Sunday, July 23, 2006
I co-hosted my niece's baby shower yesterday. She'd expecting a little boy, little Tristan. She concieved very close to the time I had Nova. When I found out she was expecting I volunteered to help my sister throw the shower. I was all excited at the time, but after losing Nova, I was a little less than enthusiastic. But I'd been the one to suggest it, and volunteered myself, and when it came time, I couldn't back out. I don't have it in me to back out on my responsibilities and leave someone else hanging. I admit though, I had to work myself up to walking out the door yesterday. I was afraid it would be too hard, that I'd fall apart and ruin the whole thing for my niece, while simultaneously looking like a damned fool. But talk myself into it I did, and I loaded the truck up with enough food to feed an army, and off I went.
I actually enjoyed myself, a lot. I don't get out of the house often, let alone for a day of all girl fun. We chitted and chatted and played silly games and laughed and poked fun of the mom-to-be and at each other and joked and handed out gifts and it was all around good.
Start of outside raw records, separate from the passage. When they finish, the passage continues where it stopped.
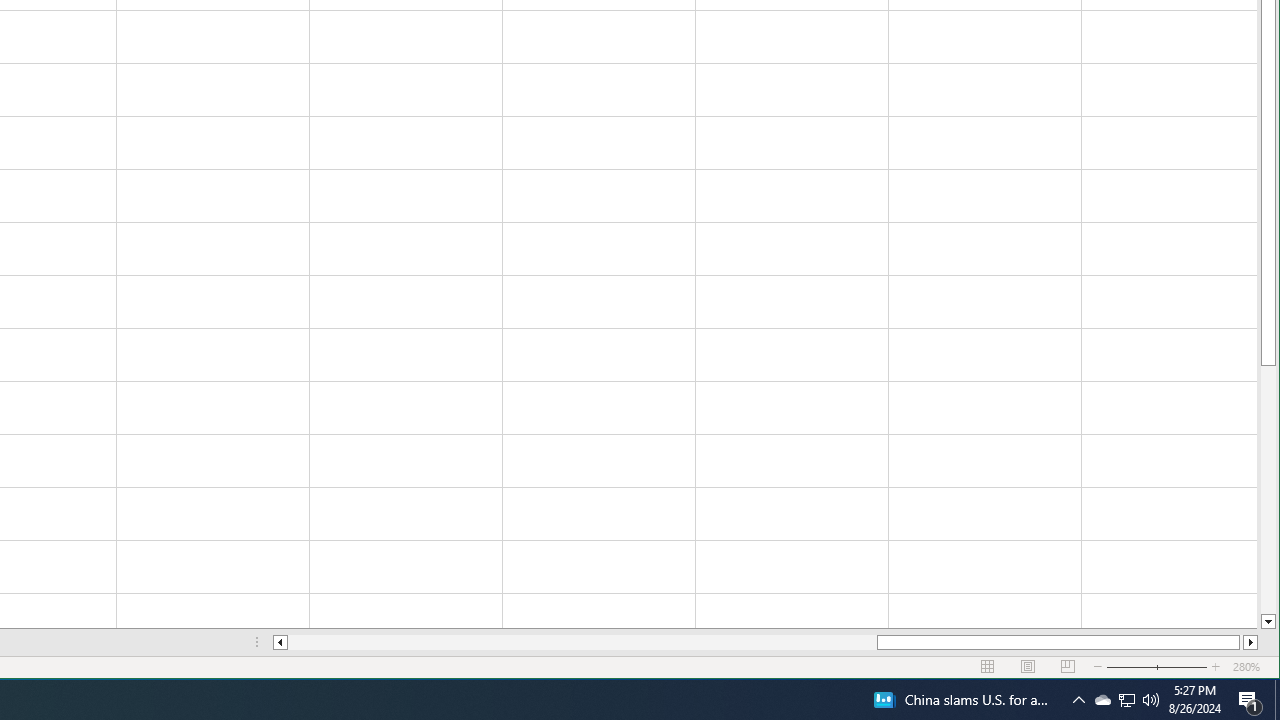
User Promoted Notification Area (1126, 699)
Action Center, 1 new notification (1126, 699)
Notification Chevron (1250, 699)
Given the description of an element on the screen output the (x, y) to click on. 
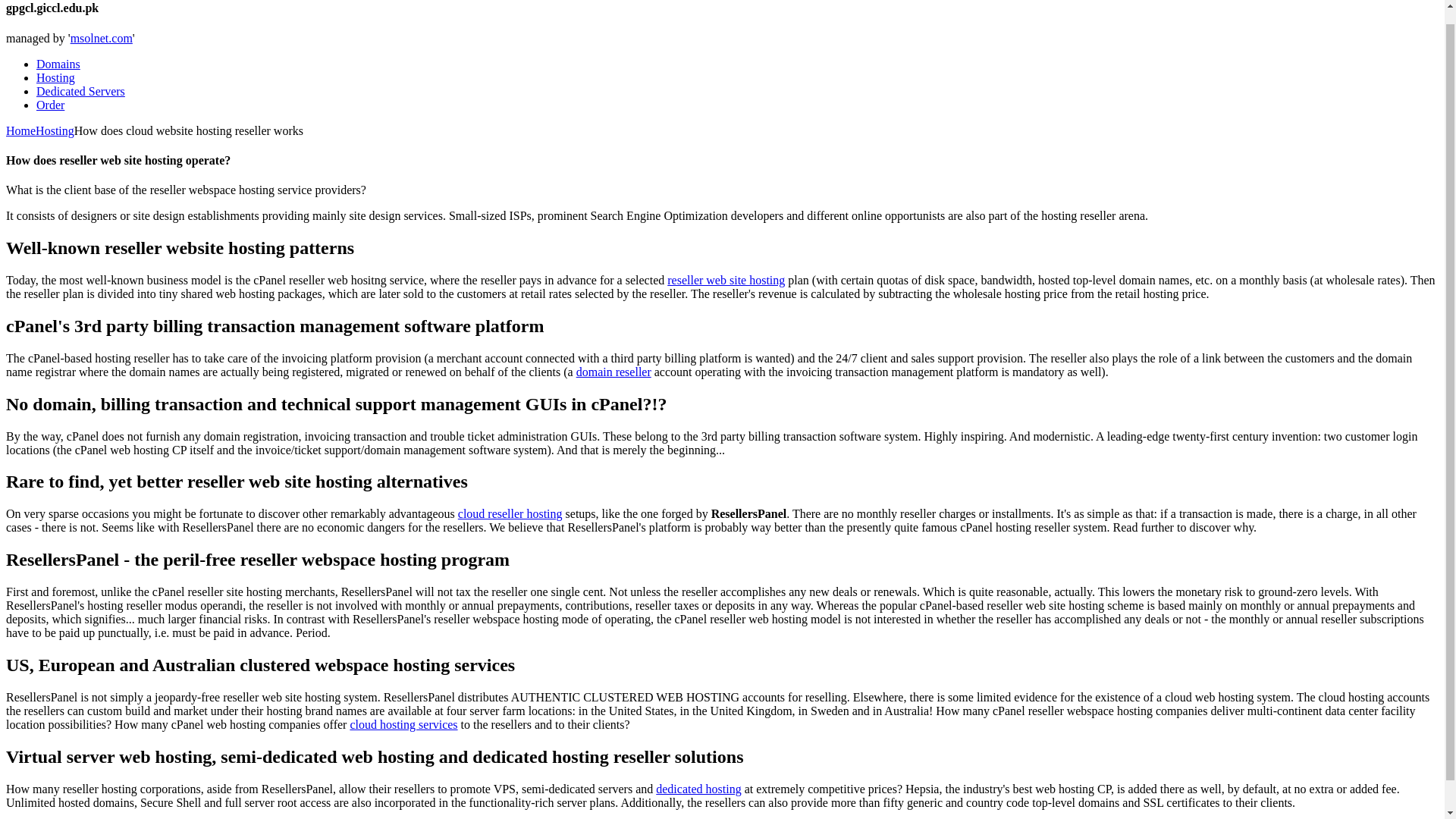
msolnet.com (100, 38)
Order (50, 104)
cloud reseller hosting (510, 513)
cloud hosting services (403, 724)
reseller web site hosting (725, 279)
Domains (58, 63)
Home (19, 130)
Dedicated Servers (80, 91)
domain reseller (613, 371)
Hosting (55, 77)
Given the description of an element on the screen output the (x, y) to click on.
There were moments. Tough ones I mean. Like when she pulled out a tiny little pair of socks - blue and white with paw prints. Nova had a pair just like them, I bought a friend of mine a pair similar to them JUST because they were like the ones Nova had. But the bad moments were outnumbered greatly by the good and I ended up being glad I'd done it. Sometimes I just have to push myself to do things because I work them up in my head to be potential disasters.
Of course all hell broke loose at home while I was gone, and the rest of the night was a mess, augmented with glasses of rum and Coke. But it all ended with my husband and I talking on the porch, both feeling a little tipsy and mellow, and watching a thunderstorm whose mood seemed to match our own. It was a great ending to the day.